Background: Histamine is a potent mediator of itch in humans, yet histamine H(1) receptor antagonists have been shown to be of limited use in the treatment of certain chronic pruritic diseases. The histamine H(4) receptor is a recently described histamine receptor, expressed on hematopoietic cells, linked to the pathology of allergy and asthma.
Objective: The contribution of the novel histamine H(4) receptor to histaminergic and allergic pruritus was investigated.

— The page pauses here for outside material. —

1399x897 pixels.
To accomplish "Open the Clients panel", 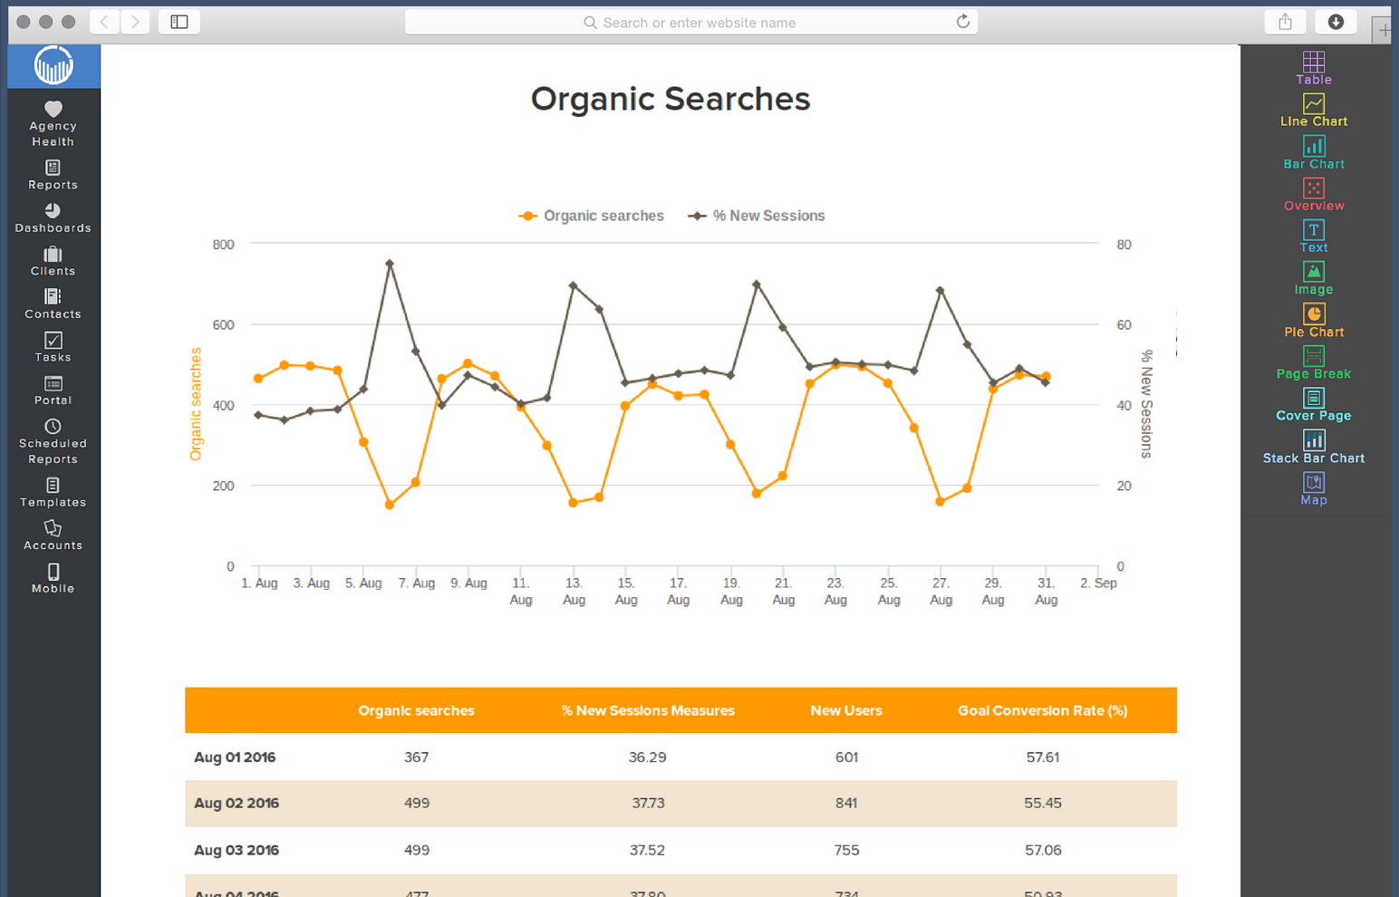I will pyautogui.click(x=53, y=261).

Results: Histamine and a selective histamine H(4) receptor agonist caused scratching responses in mice, which were almost completely attenuated in histamine H(4) receptor knockout mice or by pretreatment with the selective histamine H(4) receptor antagonist, JNJ 7777120. Pruritus induced by allergic mechanisms was also potently inhibited with histamine H(4) receptor antagonist treatment or in histamine H(4) receptor knockout mice. In all cases, the inhibitory effect of histamine H(4) receptor antagonist was greater than those observed with histamine H(1) receptor antagonists. The histamine H(4) receptor-mediated pruritus was shown to be independent of mast cells or other hematopoietic cells and may result from actions on peripheral neurons.
Conclusion: These results demonstrate that the histamine H(4) receptor is involved in pruritic responses in mice to a greater extent than the histamine H(1) receptor.
Clinical implications: Histamine H(4) receptor antagonists may have therapeutic utility for treating chronic pruritic diseases in humans where histamine H(1) receptor antagonists are not effective.